• _Problem description_
Quote all of the data exactly as given. Skip every picture it contains.

• _Data for this exercise_
--*--

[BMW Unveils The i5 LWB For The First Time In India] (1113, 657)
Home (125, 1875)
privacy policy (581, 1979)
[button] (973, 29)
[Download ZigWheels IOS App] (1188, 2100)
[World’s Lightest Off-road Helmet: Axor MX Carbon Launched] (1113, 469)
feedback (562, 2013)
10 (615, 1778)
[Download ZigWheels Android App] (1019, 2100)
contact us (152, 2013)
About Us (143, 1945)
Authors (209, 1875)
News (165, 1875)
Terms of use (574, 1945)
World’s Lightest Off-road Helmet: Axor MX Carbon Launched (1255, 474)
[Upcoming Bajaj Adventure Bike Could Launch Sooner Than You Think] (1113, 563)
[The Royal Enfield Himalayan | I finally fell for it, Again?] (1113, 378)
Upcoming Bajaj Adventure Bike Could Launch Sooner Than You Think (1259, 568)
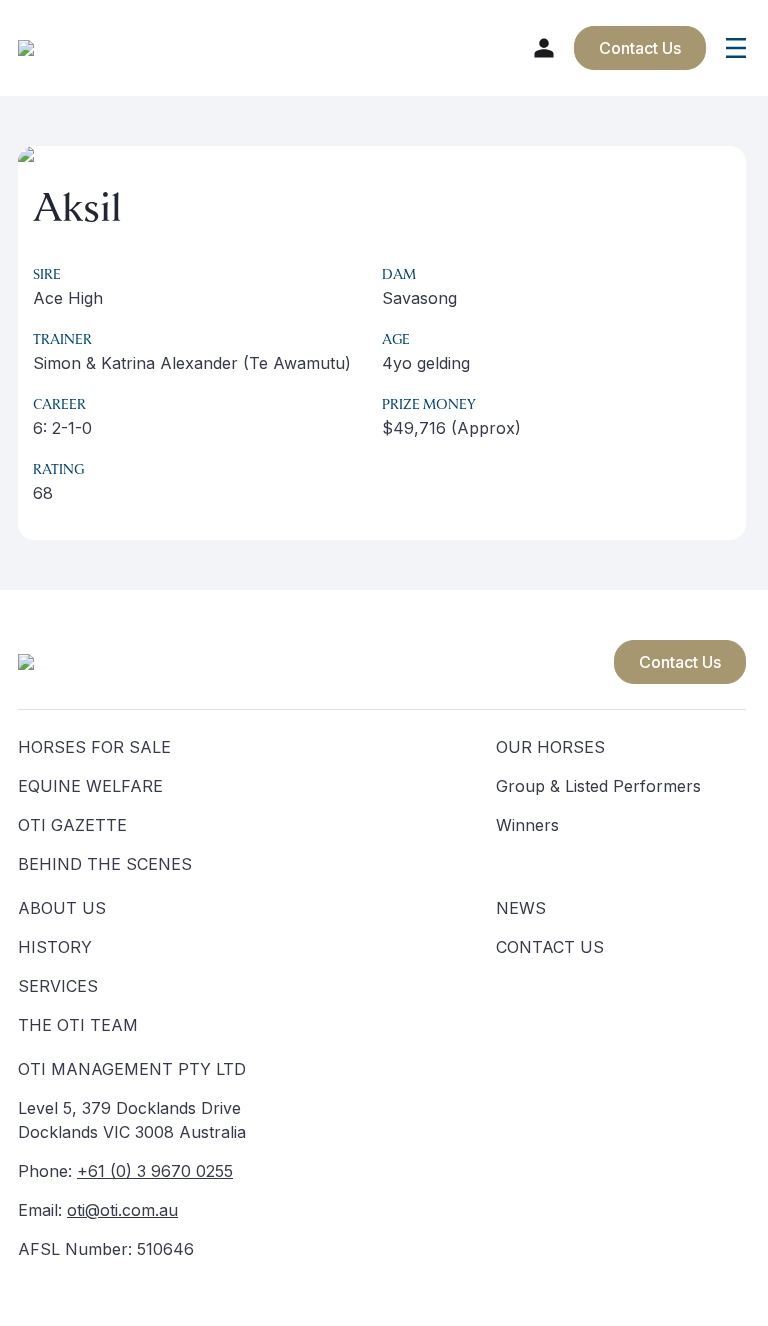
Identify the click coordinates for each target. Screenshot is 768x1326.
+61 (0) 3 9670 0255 (155, 1171)
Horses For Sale (94, 747)
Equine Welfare (90, 786)
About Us (62, 908)
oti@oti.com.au (122, 1210)
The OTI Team (78, 1025)
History (55, 947)
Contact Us (680, 662)
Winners (527, 825)
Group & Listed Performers (598, 786)
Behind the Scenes (105, 864)
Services (58, 986)
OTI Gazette (72, 825)
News (521, 908)
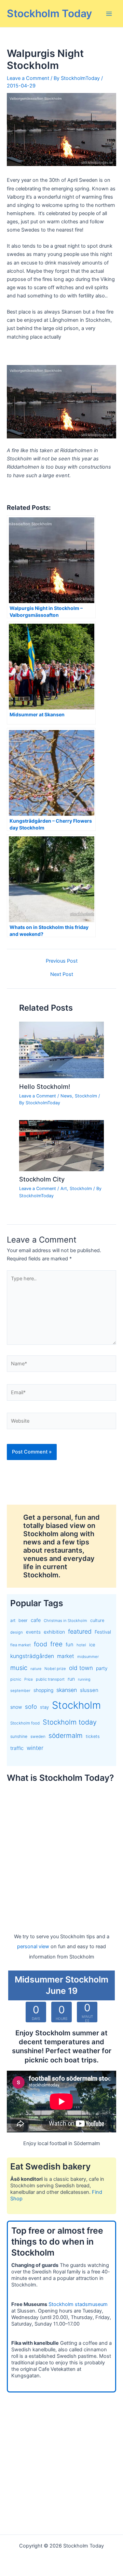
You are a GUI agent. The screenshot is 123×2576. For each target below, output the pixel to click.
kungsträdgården (32, 1656)
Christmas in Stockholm (65, 1620)
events (33, 1632)
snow (16, 1707)
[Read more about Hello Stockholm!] (61, 1050)
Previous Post (62, 961)
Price (28, 1679)
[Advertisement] (61, 1851)
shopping (43, 1690)
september (20, 1690)
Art (63, 1188)
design (16, 1632)
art (12, 1620)
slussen (89, 1690)
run (71, 1679)
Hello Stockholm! (44, 1086)
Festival (103, 1632)
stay (44, 1707)
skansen (66, 1689)
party (102, 1668)
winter (35, 1747)
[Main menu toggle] (109, 14)
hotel (81, 1645)
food (40, 1644)
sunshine (18, 1736)
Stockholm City (42, 1179)
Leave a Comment (28, 78)
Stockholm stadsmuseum (78, 2304)
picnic (15, 1679)
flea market (20, 1645)
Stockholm (86, 1095)
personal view (33, 1946)
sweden (37, 1736)
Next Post (61, 974)
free (56, 1644)
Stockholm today (70, 1722)
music (18, 1667)
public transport (50, 1679)
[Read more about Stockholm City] (61, 1145)
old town (81, 1667)
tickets (93, 1736)
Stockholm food (25, 1723)
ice (92, 1644)
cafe (36, 1620)
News (66, 1095)
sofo (31, 1706)
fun (69, 1645)
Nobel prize (55, 1668)
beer (23, 1620)
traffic (17, 1748)
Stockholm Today (49, 13)
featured (80, 1631)
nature (35, 1669)
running (84, 1679)
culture (97, 1620)
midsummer (88, 1656)
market (65, 1656)
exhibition (54, 1632)
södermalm (66, 1735)
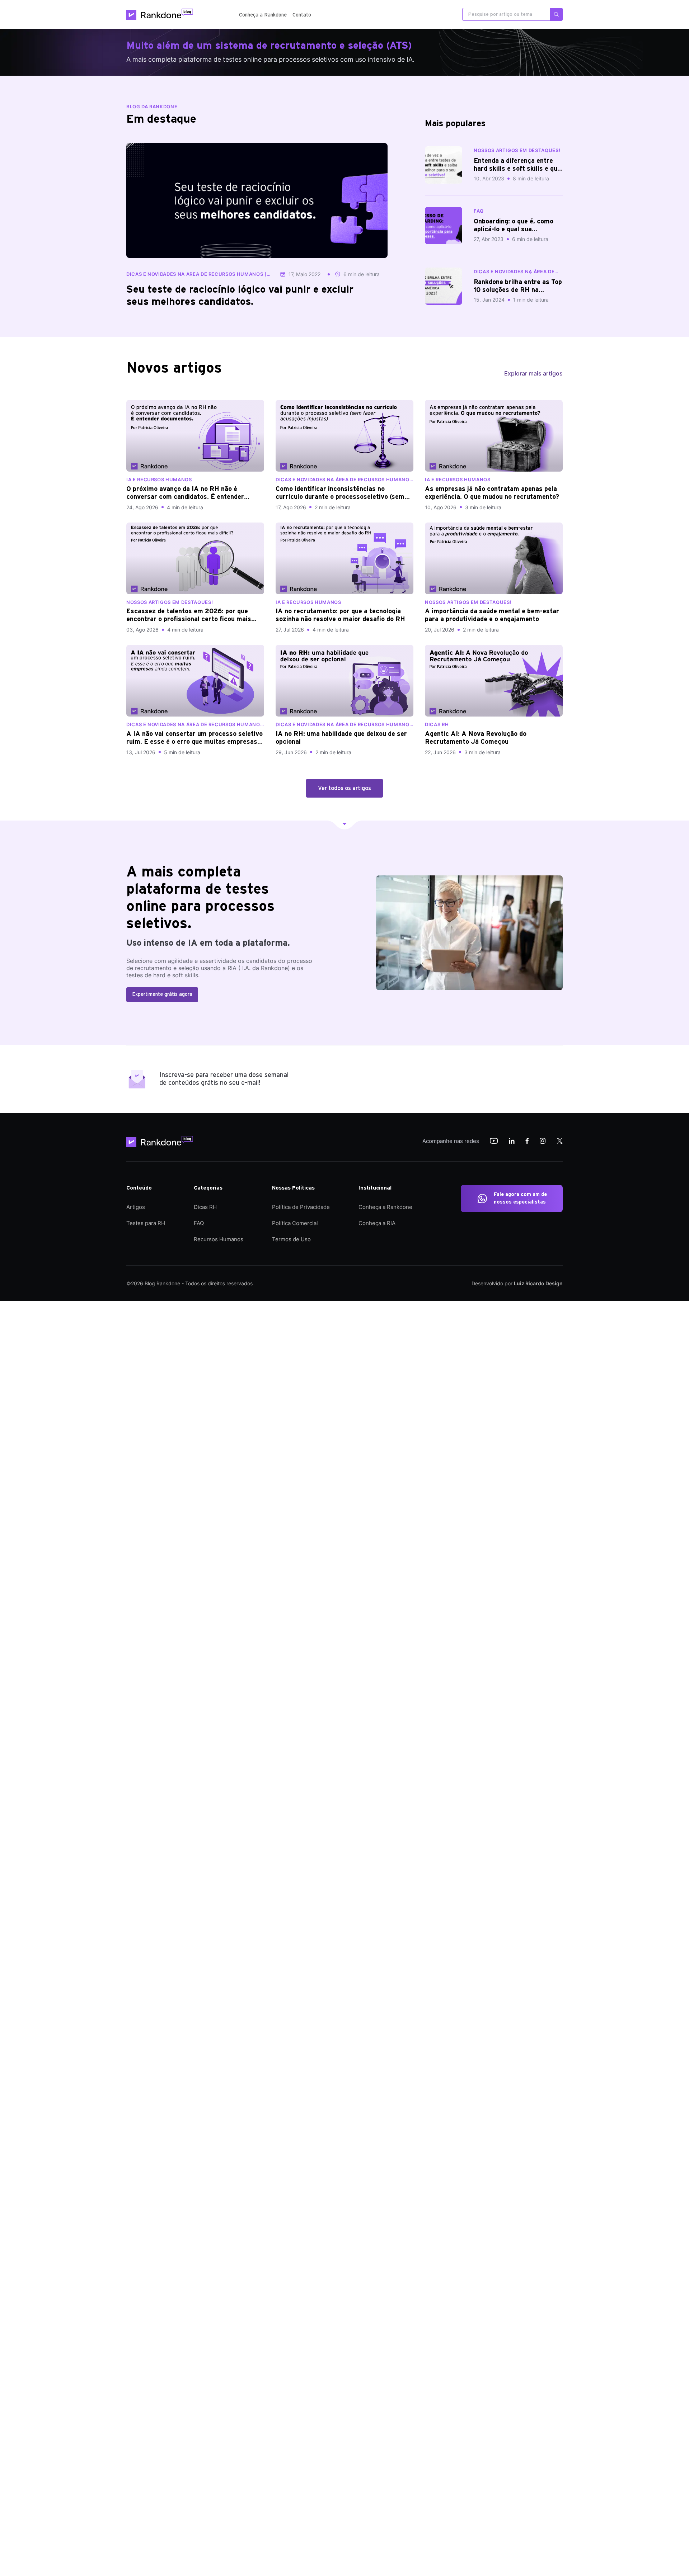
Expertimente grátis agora (162, 994)
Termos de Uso (291, 1239)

--*--

• _Solution to the exercise_
[BMW Unveils The i5 LWB For The First Time In India] (1113, 657)
Home (125, 1875)
privacy policy (581, 1979)
[button] (973, 29)
[Download ZigWheels IOS App] (1188, 2100)
[World’s Lightest Off-road Helmet: Axor MX Carbon Launched] (1113, 469)
feedback (562, 2013)
10 (615, 1778)
[Download ZigWheels Android App] (1019, 2100)
contact us (152, 2013)
About Us (143, 1945)
Authors (209, 1875)
News (165, 1875)
Terms of use (574, 1945)
World’s Lightest Off-road Helmet: Axor MX Carbon Launched (1255, 474)
[Upcoming Bajaj Adventure Bike Could Launch Sooner Than You Think] (1113, 563)
[The Royal Enfield Himalayan | I finally fell for it, Again?] (1113, 378)
Upcoming Bajaj Adventure Bike Could Launch Sooner Than You Think (1259, 568)
Identify the click coordinates for each target. Screenshot is 768x1326.
+61 (0) 3 9670 0255 (155, 1171)
Horses For Sale (94, 747)
Equine Welfare (90, 786)
About Us (62, 908)
oti@oti.com.au (122, 1210)
The OTI Team (78, 1025)
History (55, 947)
Contact Us (680, 662)
Winners (527, 825)
Group & Listed Performers (598, 786)
Behind the Scenes (105, 864)
Services (58, 986)
OTI Gazette (72, 825)
News (521, 908)
You are a GUI agent. The screenshot is 123×2576. For each target below, output the pixel to click.
kungsträdgården (32, 1656)
Christmas in Stockholm (65, 1620)
events (33, 1632)
snow (16, 1707)
[Read more about Hello Stockholm!] (61, 1050)
Previous Post (62, 961)
Price (28, 1679)
[Advertisement] (61, 1851)
shopping (43, 1690)
september (20, 1690)
Art (63, 1188)
design (16, 1632)
art (12, 1620)
slussen (89, 1690)
run (71, 1679)
Hello Stockholm! (44, 1086)
Festival (103, 1632)
stay (44, 1707)
skansen (66, 1689)
party (102, 1668)
winter (35, 1747)
[Main menu toggle] (109, 14)
hotel (81, 1645)
food (40, 1644)
sunshine (18, 1736)
Stockholm City (42, 1179)
Leave a Comment (28, 78)
Stockholm stadsmuseum (78, 2304)
picnic (15, 1679)
flea market (20, 1645)
Stockholm (86, 1095)
personal view (33, 1946)
sweden (37, 1736)
Next Post (61, 974)
free (56, 1644)
Stockholm today (70, 1722)
music (18, 1667)
public transport (50, 1679)
[Read more about Stockholm City] (61, 1145)
old town (81, 1667)
tickets (93, 1736)
Stockholm food (25, 1723)
ice (92, 1644)
cafe (36, 1620)
News (66, 1095)
sofo (31, 1706)
fun (69, 1645)
Nobel prize (55, 1668)
beer (23, 1620)
traffic (17, 1748)
Stockholm Today (49, 13)
featured (80, 1631)
nature (35, 1669)
running (84, 1679)
culture (97, 1620)
midsummer (88, 1656)
market (65, 1656)
exhibition (54, 1632)
södermalm (66, 1735)
Expertimente grátis agora (162, 994)
Termos de Uso (291, 1239)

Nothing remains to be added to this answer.